Automatic computation of regions of interest by robust principal component analysis. Application to automatic dementia diagnosis

• Published in: Knowledge-based systems Vol. 123; pp. 229 - 237
• Main Authors: Lozano, Francisco, Ortiz, Andrés, Munilla, Jorge, Peinado, Alberto, Initiative, for the Alzheimer’s Disease Neuroimaging
• Format: Journal Article
• Language: English
• Published: Amsterdam Elsevier B.V 01.05.2017; Elsevier Science Ltd
• Subjects: Algorithms; Alzheimer's disease; Brain; CAD; Computation; Computer aided design; Computer-aided diagnosis; Dementia; Diagnosis; Diagnostic systems; Exploratory analysis; Image classification; Information fusion; Machine learning; Magnetic resonance; Medical diagnosis; Multimodal image data; Neurodegeneration; Pattern recognition; Positron emission; Principal components analysis; Regions of interest; Robust PCA; Tomography; Training; Robust PCA; Exploratory analysis; Alzheimer’s disease; Information fusion; Multimodal image data; Regions of interest; Computer-aided diagnosis
• ISSN: 0950-7051; 1872-7409
• DOI: 10.1016/j.knosys.2017.02.025

Computer aided diagnosis systems based on brain imaging are a powerful tool to assist in the diagnosis of Alzheimer’s Disease (AD). The goal is the automatic recognizing of neurodegenerative patterns that characterize the disease. In this regard, determining regions related to the disease results crucial to select the most discriminative voxels and to optimize the number of features to be used in the learning algorithm. In this paper, we propose a method based on the robust principal component analysis (Robust PCA) algorithm that allows to automatically compute Regions Of Interest (ROIs) over a training set of images and rank them according to their diagnostic relevance. Robust PCA is used to compute the sparse error matrix, which is, in turn, employed to determine the brain areas related to the Alzheimer’s disease. These areas are further used as a mask to select and weight the most discriminative voxels to construct a classification model. We then describe a method to fuse the features computed from different image modalities based on the weights assigned by the individual Support Vector Classifiers during the training process.
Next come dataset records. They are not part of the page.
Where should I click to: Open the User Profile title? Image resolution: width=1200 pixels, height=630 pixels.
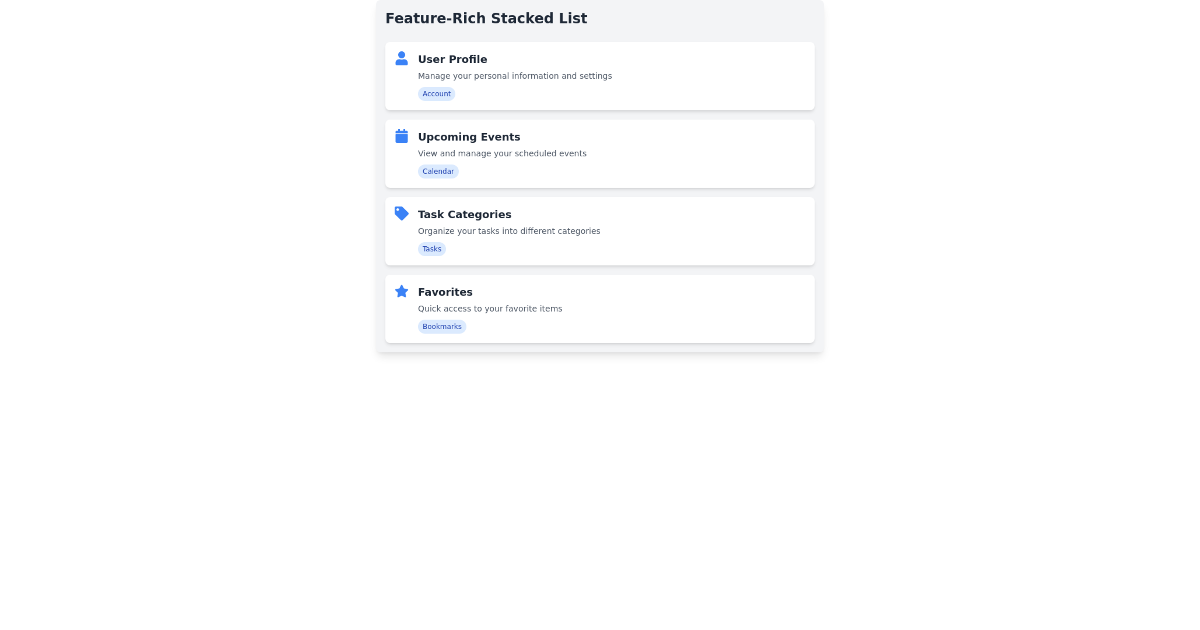[452, 60]
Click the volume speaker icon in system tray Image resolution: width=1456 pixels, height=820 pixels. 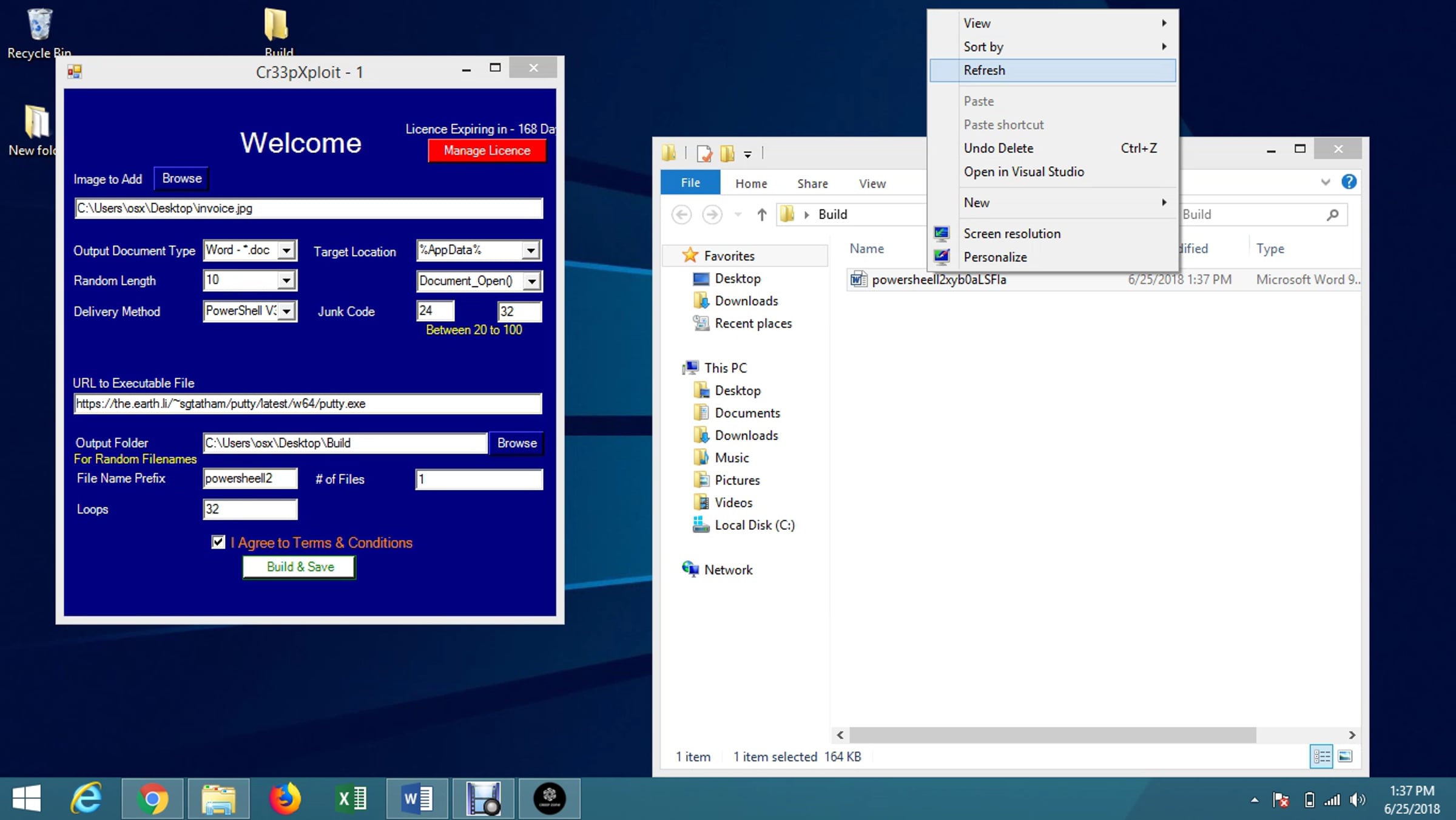[1357, 800]
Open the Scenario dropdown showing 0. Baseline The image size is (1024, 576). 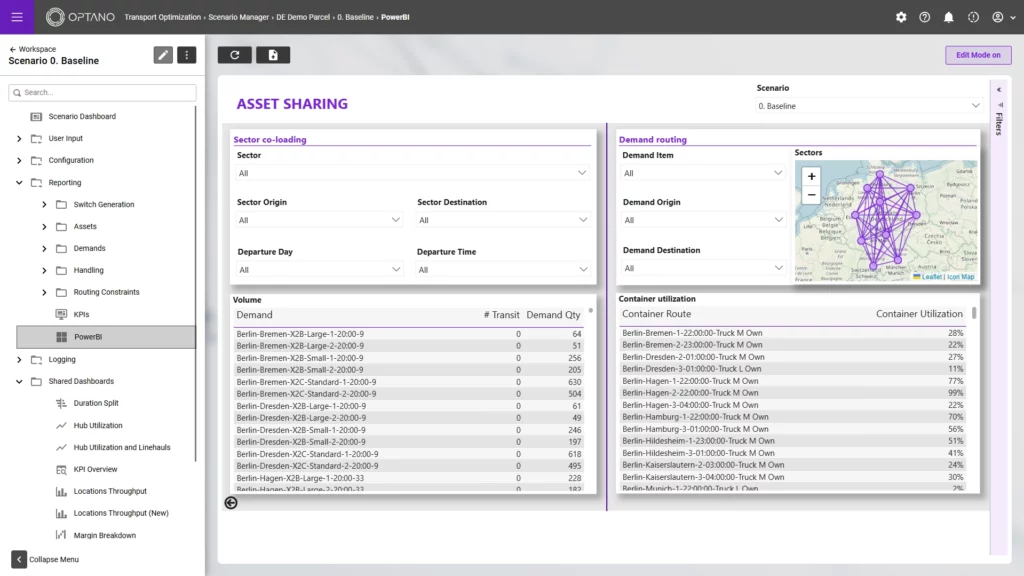click(x=862, y=106)
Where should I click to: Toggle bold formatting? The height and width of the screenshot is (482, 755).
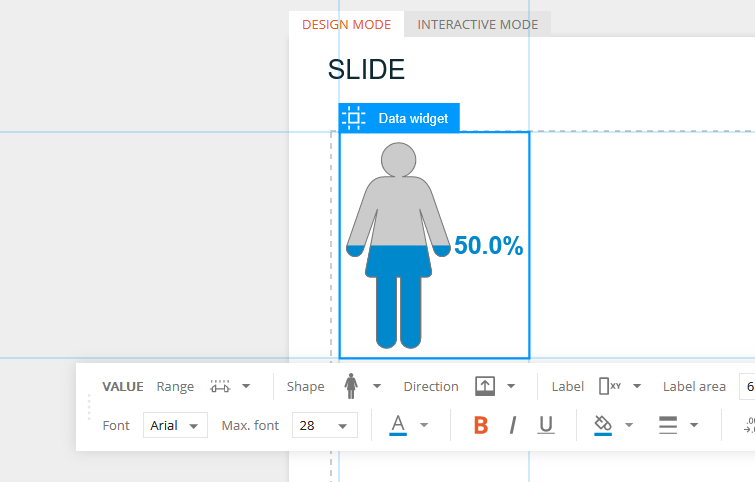(481, 425)
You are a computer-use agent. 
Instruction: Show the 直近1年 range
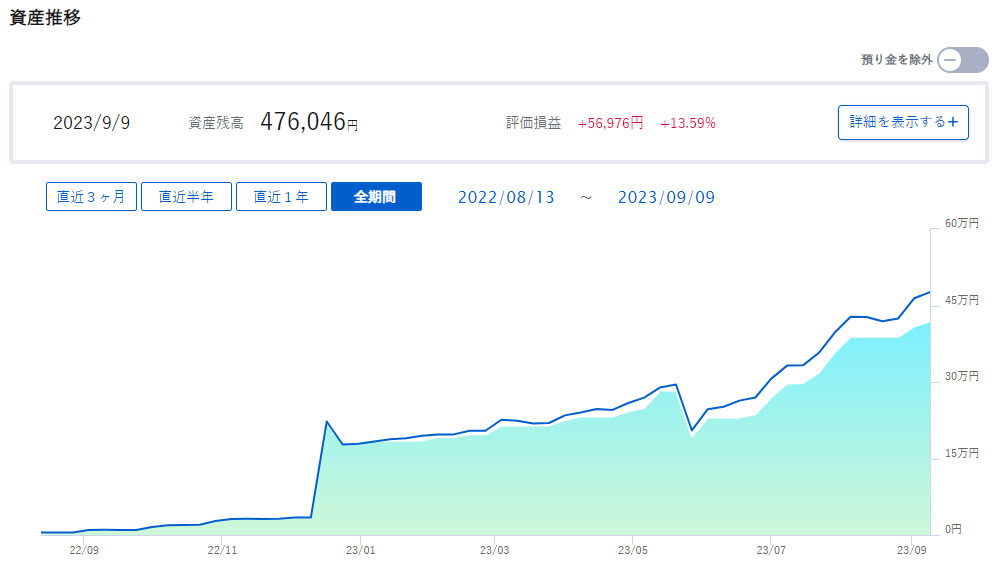click(281, 197)
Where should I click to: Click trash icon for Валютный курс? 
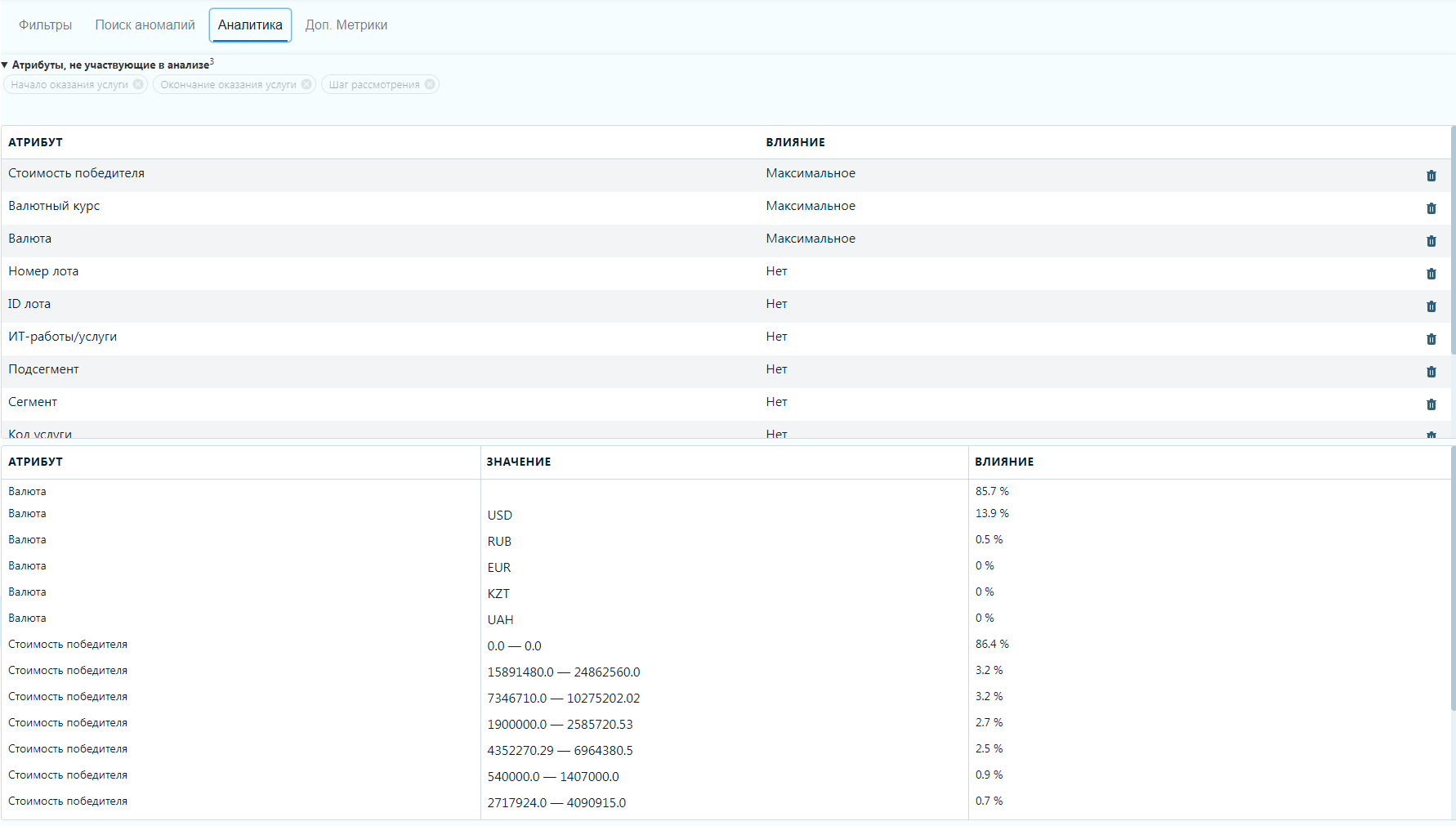[x=1431, y=208]
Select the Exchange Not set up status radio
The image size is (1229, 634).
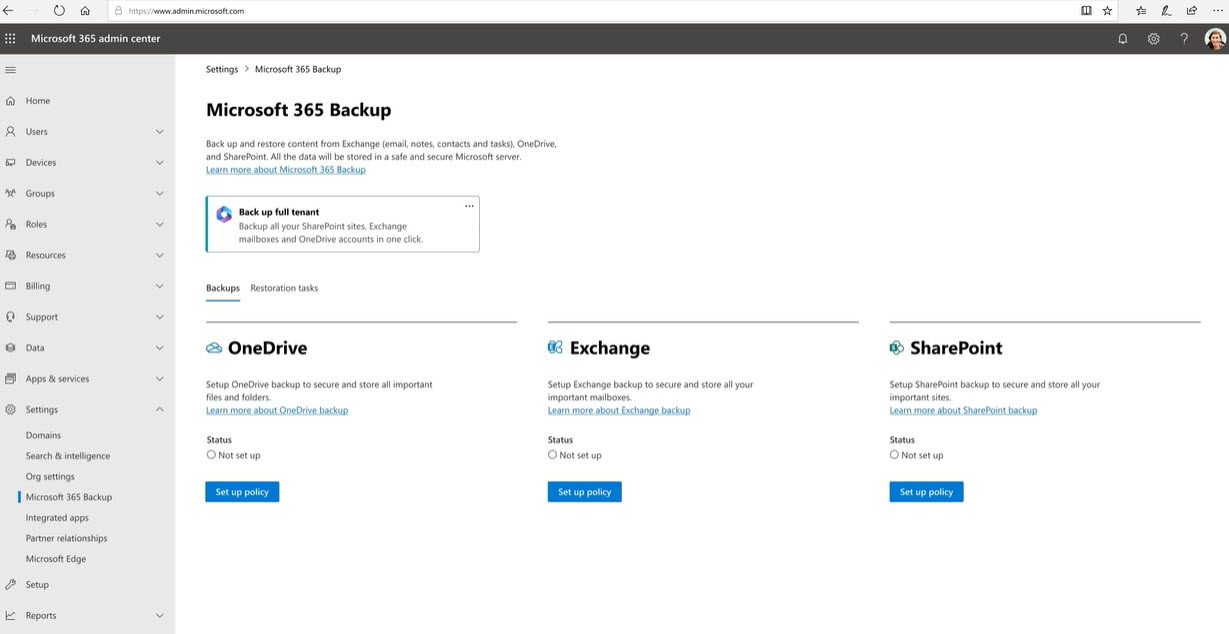click(552, 455)
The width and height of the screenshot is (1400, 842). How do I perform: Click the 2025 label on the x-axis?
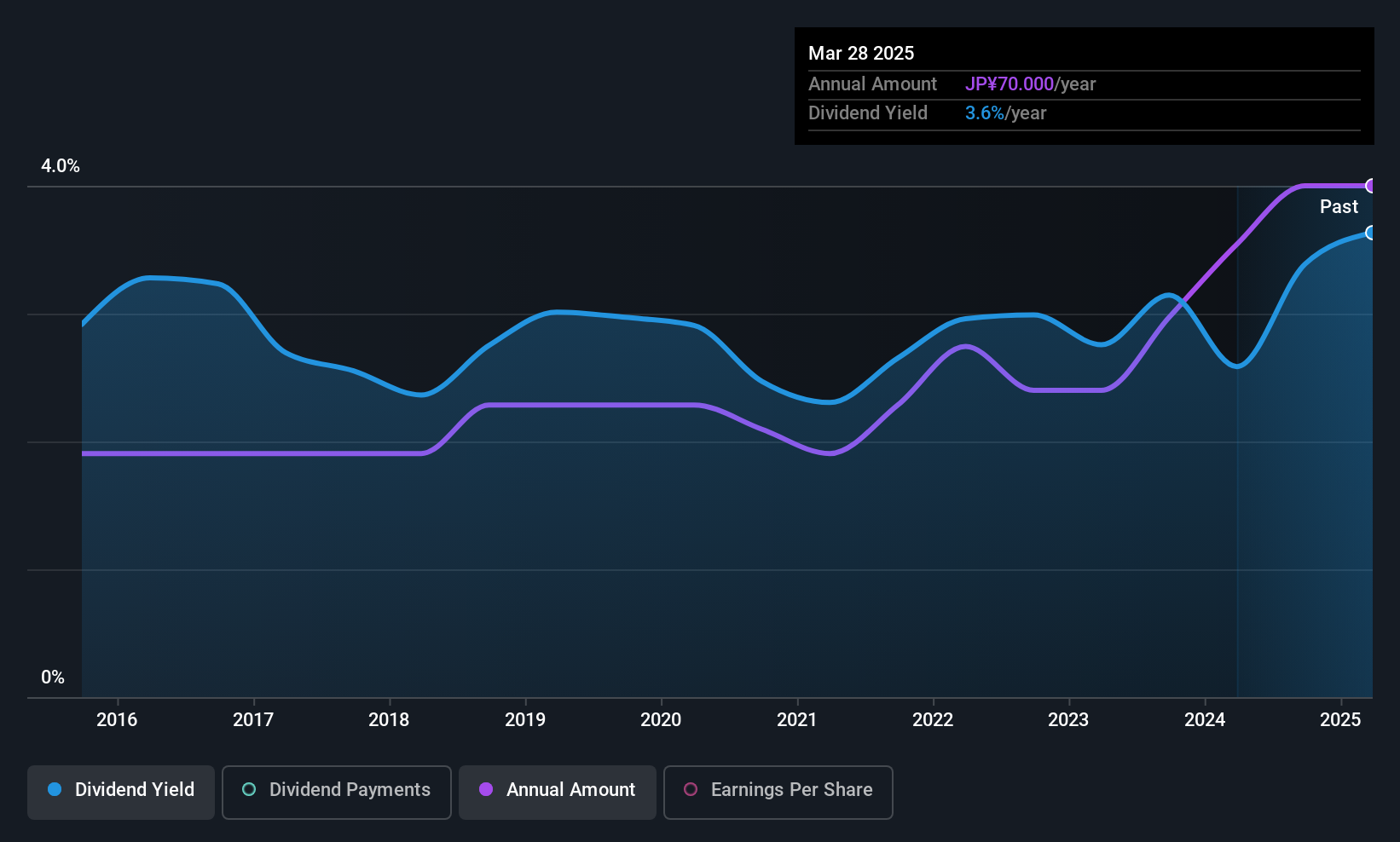(x=1340, y=720)
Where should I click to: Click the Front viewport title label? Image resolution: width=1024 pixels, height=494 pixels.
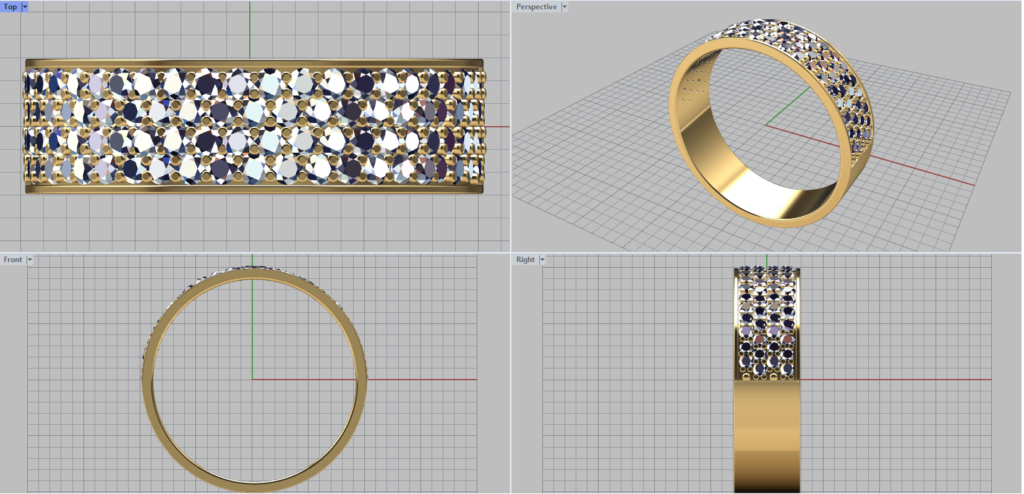pos(13,259)
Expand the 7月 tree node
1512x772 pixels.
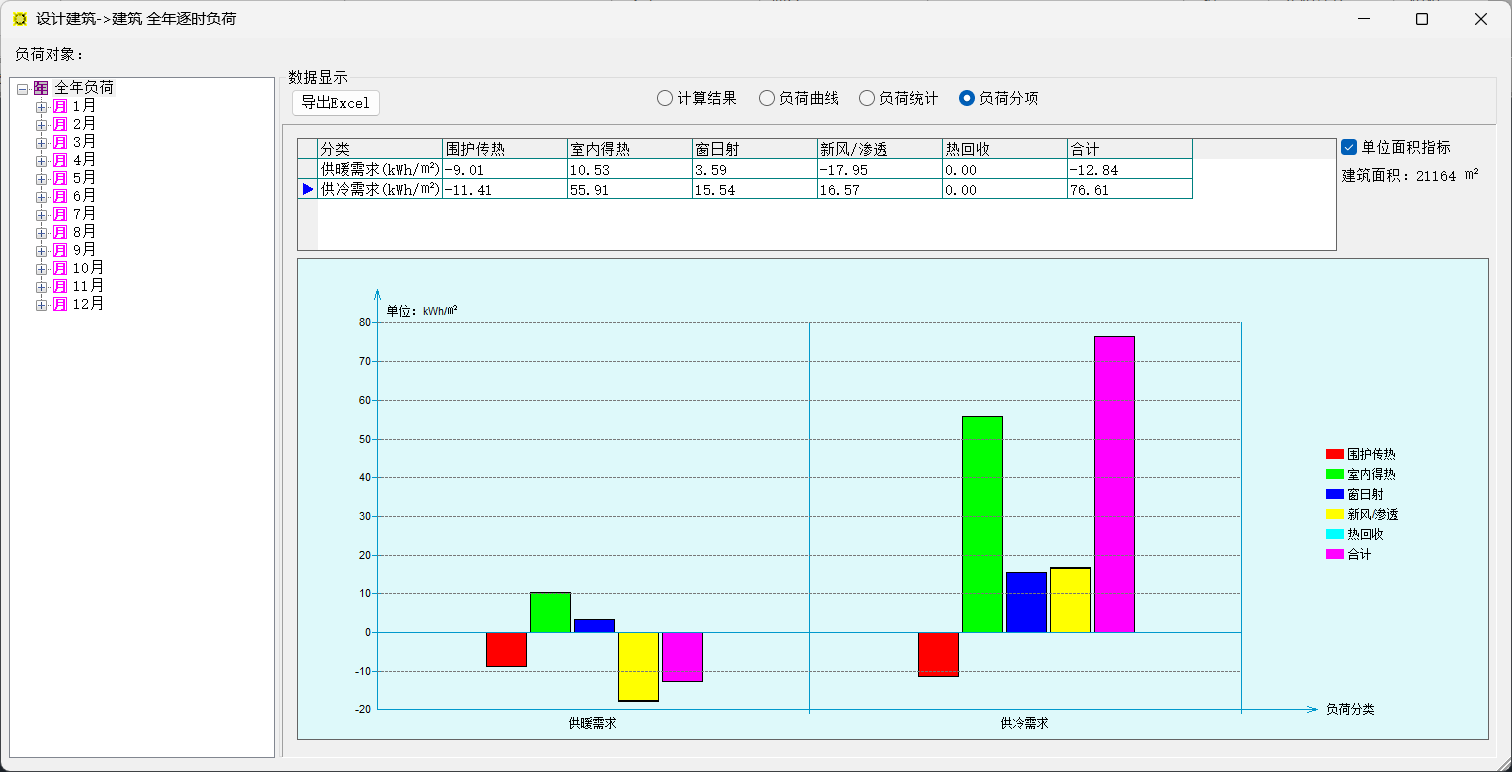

The method presented here has been applied to multimodal image containing both functional (18F-FDG PET) and structural (Magnetic Resonance) data. Experiments, conducted using 68 control subjects and 70 CE patients, show the effectiveness of the proposed approach for the exploratory analysis. At the same time, classification experiments using the features computed by the proposed method and assessed by cross-validation showed accuracy values up to 92% and AUC (Area Under the Curve) of 0.95. Thus, the proposal seems as an effective technique to reveal ROIs in differential diagnosis applications and to combine multimodal image data, outperforming other classification methods, including the voxel-as-features (VAF) baseline.